Work instructions >> Images are to be left out when the records below are printed word for word.

──────── Input material ────────

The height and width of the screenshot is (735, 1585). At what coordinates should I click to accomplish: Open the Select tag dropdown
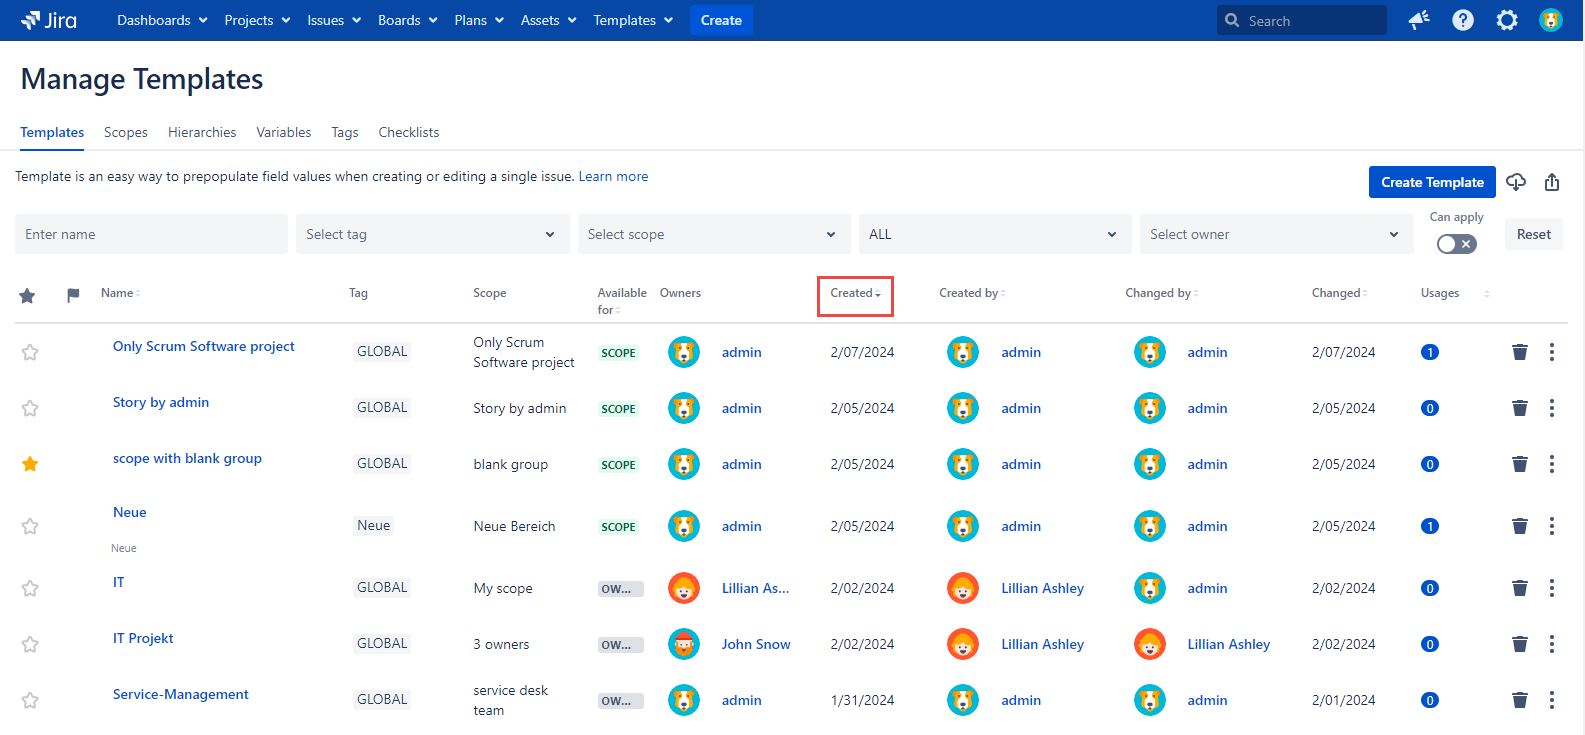point(432,234)
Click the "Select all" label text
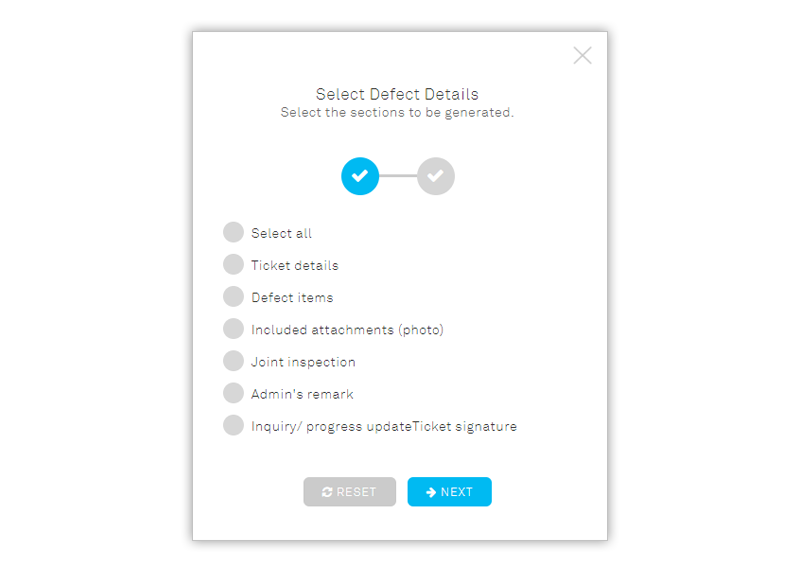 pyautogui.click(x=281, y=233)
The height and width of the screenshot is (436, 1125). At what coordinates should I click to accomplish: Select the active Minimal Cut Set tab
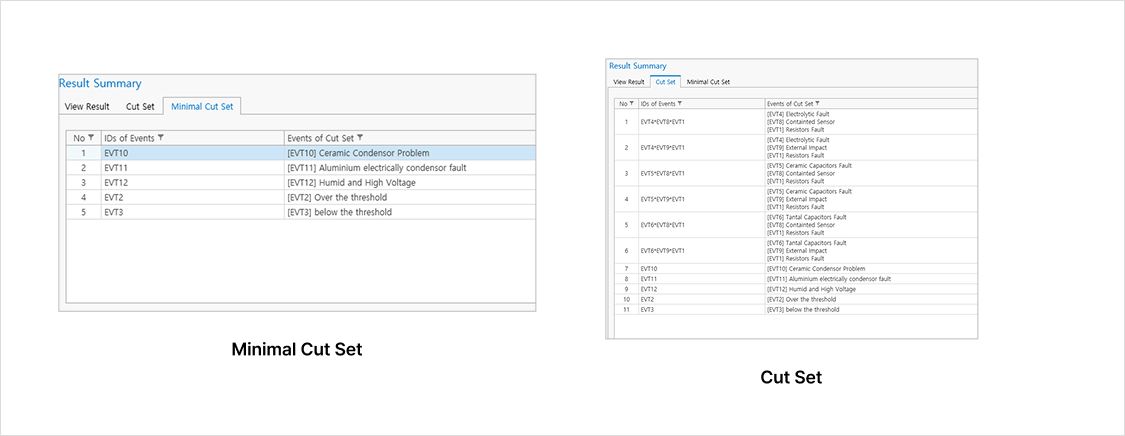click(x=202, y=106)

────────

Result of the task >>
The height and width of the screenshot is (735, 1585). At what coordinates should I click to accomplish: Open the Select tag dropdown
point(432,234)
Click the "Select all" label text
 pyautogui.click(x=281, y=233)
The height and width of the screenshot is (436, 1125). At what coordinates should I click to accomplish: Select the active Minimal Cut Set tab
click(x=202, y=106)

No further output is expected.